Many companies now include creativity as a core competency for employees at all levels—especially those on the front lines—and across all functions, from sales and marketing to accounting and operations to customer service. Individuals and talent managers must therefore get smart about what it takes to foster and manage this skill. Although the science of creativity is young compared with other areas of psychology and cognitive neuroscience, our growing understanding of it points to new directions for creative development. In this article we offer a typology that breaks creative thinking into four types: integration, or showing that two things that appear different are the same; splitting, or seeing how things that look the same are actually different or more usefully divided into parts; figure-ground reversal, or realizing that what is crucial is not in the foreground but in the background; and distal thinking, which involves imagining things that are very different from the here and now.
Most of us tend to think in just one of these four ways, and we benefit from knowing which one comes naturally to us. We can also learn to hone our creativity in the other dimensions. Managers need to understand both their own strengths and how to balance the types of thinking across their teams to execute creative projects. And organizations can use this typology to increase innovation across the workforce.
Integration
Integration may be local—stitching together a few concepts—or sweeping: a grand unifying theory.
The 17th-century mathematician Isaac Newton was a genius at integration. After coinventing calculus, itself enormously integrative, he happened upon the idea that would make him even more famous. The story does involve an apple, but it didn’t fall on his head. Instead, looking out a window one night, he noticed that a two-inch piece of fruit on the ground 20 feet from him occupied the same amount of visual space as did the faraway moon.

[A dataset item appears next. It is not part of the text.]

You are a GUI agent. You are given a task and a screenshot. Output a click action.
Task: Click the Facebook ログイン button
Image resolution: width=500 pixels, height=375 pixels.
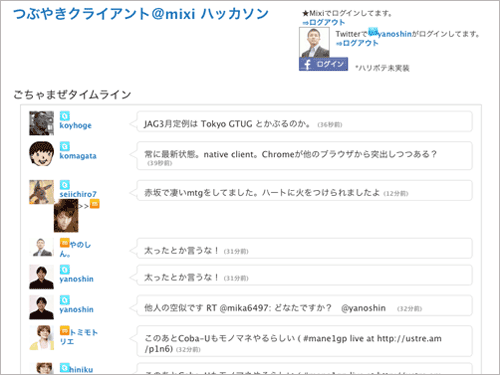pyautogui.click(x=323, y=64)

He wondered not about the trick of perspective but whether the force drawing the apple to the ground was the same as what held the moon in orbit—an idea that gave rise to his inverse square law: that the gravitational attraction between two bodies is inversely proportional to the square of the distance separating them. Integration is often at the heart of scientific discovery.
It’s also a key form of corporate innovation today. Consider the Apple iPhone. Its designers’ success lay in recognizing that when tools such as cameras, phones, and music players are digitized, they are all capturing, storing, retrieving, and transmitting data in the same way, through semiconductors and liquid crystal displays; therefore, they could be combined in a single device—perhaps the most powerful tool now at our disposal. Four decades ago the phone hanging on your wall had nothing to do with the boom box sitting on your console or the camera filled with film you’d soon drop off for developing.
How does integrative creativity show up in everyday work? Let’s consider a hypothetical office-supply retailer, Capella Paper, that wants to attract more Millennial customers. Jerome, an email marketer, is an employee working on the problem. He finds several studies showing that professionals in their twenties and thirties are vocal advocates of preserving hybrid or remote working arrangements postpandemic. He hypothesizes that two groups Capella treats as distinct—Millennials and remote workers—may in fact align as buyers of office supplies. Jerome retrieves an analysis by his team on a spike in home-office purchases in the spring of 2020 and looks to see which email promotions—all targeting newly remote workers—were most successful in that period. He selects an old promotion offering free printer-toner refills with bulk paper purchases and makes a few tweaks for the new target demographic, resulting in a 35% higher click-through rate compared with the company’s average for Millennial customers.